Role of enhanced glucocorticoid receptor sensitivity in inflammation in PTSD: Insights from computational model for circadian-neuroendocrine-immune interactions

• Published in: American journal of physiology: endocrinology and metabolism Vol. 319; no. 1; pp. E48 - E66
• Main Authors: Somvanshi, Pramod R, Mellon, Synthia H, Yehuda, Rachel, Flory, Janine D, Bierer, Linda, Makotkine, Iouri, Marmar, Charles, Jett, Marti, Doyle Iii, Francis J
• Format: Journal Article
• Language: English
• Published: United States 01.07.2020
• Subjects: circadian; neuro-endocrine immune axis; Inflammation; PTSD systems biology; Glucocorticoid sensitivity
• ISSN: 0193-1849; 1522-1555
• DOI: 10.1152/ajpendo.00398.2019

Although glucocorticoid resistance contributes to increased inflammation, individuals with post-traumatic stress disorder (PTSD) exhibit increased glucocorticoid receptor (GR) sensitivity along with increased inflammation. It is not clear how inflammation co-exists with a hyper-responsive hypothalamic pituitary adrenal axis (HPA axis). To understand this better, we developed and analyzed an integrated mathematical model for the HPA axis and the immune system. We performed mathematical simulations for a dexamethasone suppression test and IC -dexamethasone for cytokine suppression, by varying model parameters.
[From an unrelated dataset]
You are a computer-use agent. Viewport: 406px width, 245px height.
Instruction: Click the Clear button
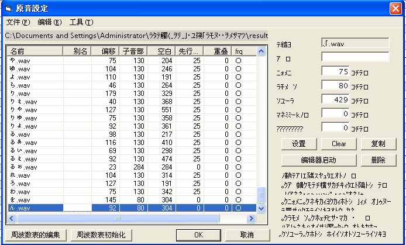[x=339, y=144]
The model analysis suggests that increasing the steepness of the dose response curve for GR activity may reduce anti-inflammatory effects of GRs at the ambient glucocorticoid levels thereby increasing pro-inflammatory response. The adaptive response of pro-inflammatory cytokine mediated stimulatory effects on the HPA-axis is reduced due to dominance of the GR-mediated negative feedback on the HPA-axis. To verify these hypotheses we analyzed the clinical data on neuro-endocrine variables and cytokines obtained from war-zone veterans with and without PTSD. We observed significant group differences for cortisol and ACTH suppression tests, pro-inflammatory cytokines TNFα and IL6, hs-CRP, promoter methylation of GR gene and IC -Dex for lysozyme suppression. Causal inference modelling revealed significant associations between cortisol suppression and post-dex cortisol decline, promoter methylation of NR3C1-1F, IC -Dex and pro-inflammatory cytokines. We noted significant mediation effects of NR3C1-1F promoter methylation on inflammatory cytokines through changes in GR sensitivity. Our findings suggest that increased GR sensitivity may contribute to increased inflammation, therefore, interventions to restore GR sensitivity may normalize inflammation in PTSD.